荷物の中身を見たら、浮き輪まで持参しているし、遊ぶ気満々じゃないか。まあ、普段海とか行かない家に住んでいる園ちゃんに、自分で準備しろというのが間違えなんだね。
「まあ、水に入った時に透けなければ良いんじゃない? 今度水着を買う時はあたしも付き合うよ。白の水着は気を付けないとね」
「そうなんだ? 知らなかったよ」
まあ、この時期外じゃなく、屋内のプールに来ている人間の大半は、園ちゃんと似た理由で来ているから、誰もそんなこと気にしないかも知れないけどね。
一応プールの全体を見回す。こいつが怪しいなんて思い始めたら、キリがないけどさ。
そこのお父さん、娘の成長記念写真のつもりかも知れないけど、ちょっとレンズの角度を間違えると、いきなり逮捕されるよ。プールにカメラ持って来るな。
そっちのお母さん、じゃあ携帯のカメラならオッケーみたいな顔して堂々と写すな。
まあ、殆どが親子連れだな。
あたしと園ちゃんが結構浮いてる。
あ、オジサンと大戸さんが登場。
うわ、もっと浮いてるよ、特にオジサン。大戸さんの真っ赤なビキニ上下も今時浮いているけど、オジサンのハーフパンツみたいなのは、昨日買ったばかりなのがバレバレだよ。

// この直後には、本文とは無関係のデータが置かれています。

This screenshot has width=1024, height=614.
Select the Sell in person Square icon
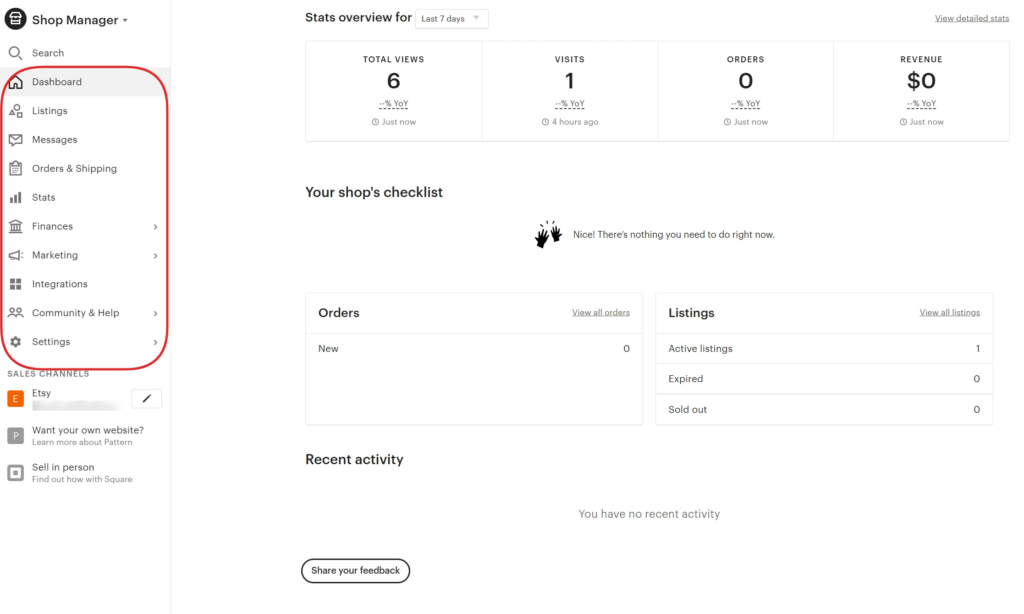coord(15,472)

しかし、大戸さんも40代の割にベストスタイル保っているな。警察に置いておくのがもったいないくらい、ボン、キュ、ボン。これじゃあたしがオッサンみたいだ。
オジサンはあの色気の塊みたいな大戸さんを振ったのか、良い度胸しているね。
プールは浅い所と深い所に別れている。浅い方はもちろん子供用で、両親と一緒に来ている子供たちの遊び場と化し、深い方は危険なので、親たちはそこに子供が行かないように注意して見ているので、比較的空いている。
真ん中のレーンは上級者のお爺ちゃんが一人で占領し、その隣二つは水泳教室らしい大人たちが先生に息継ぎの仕方を習っている。一瞬そこに園ちゃんを紛れさせようかと思ったけど、コーチを引き受けておいて丸投げはイカン。
結局端っこに追いやられた。
真ん中の方が水の流れが穏やかで初心者向きなんだけどな。
人間の起こした不規則な波ってのは、初心者には結構脅威だったりするんだよ。
園ちゃんは足が付かなくて、あっぷあっぷしている。あたしより頭ひとつくらい身長低いからな。最初は手を引いてあげる。園ちゃんのバタ足は効率が悪いから、殆ど前に進まない。

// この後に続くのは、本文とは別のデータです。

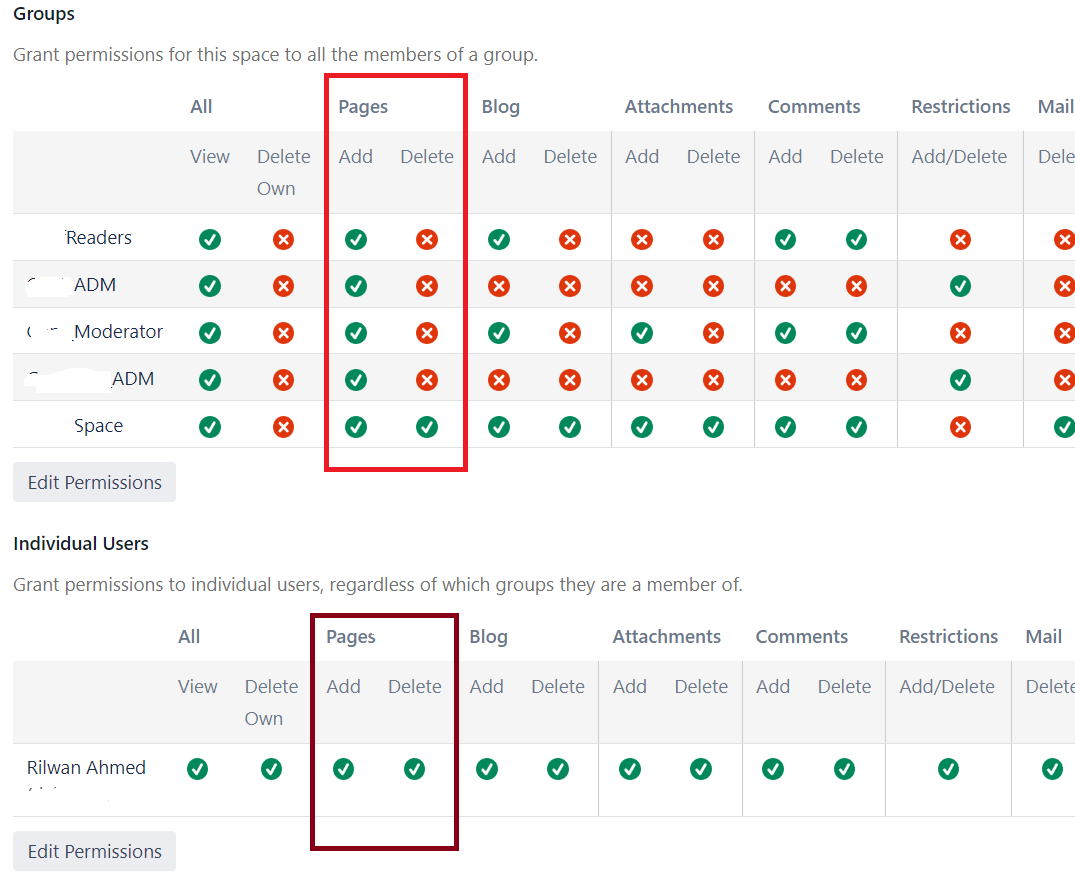The width and height of the screenshot is (1075, 885).
Task: Toggle the green Comments Delete check for Moderator
Action: click(x=856, y=332)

萌え要素とかいうなら話は別だが、これで25メートル泳げるようになるには、日が暮れても無理だと判断。
手を放す。
もちろん園ちゃんはバランスを失い、バタバタ暴れながら溺れモードに入った。そういう意味であたしはサディストだね。必死に顔を水から出そうともがく園ちゃんを可愛いとか思っちゃった。
後ろに回り込んで抱きつく。これは愛情表現ではなく、水に馴れさせる為のあたしのスパルタ教育。両肩を掴んで一緒に水中に没する。溺れている人間をおとなしくさせる方法として、昔父に習った。
溺れている人間は必死だから、前から近付くと抱きついて来て、救助しに行った人間を巻き込むことがあるのね。だから、後ろから抱きついて一回沈める、すると無意識に溺れている人間は抵抗を止めるんだよ。万人に通じる方法かは知らないけどさ。少なくとも園ちゃんには効果覿面。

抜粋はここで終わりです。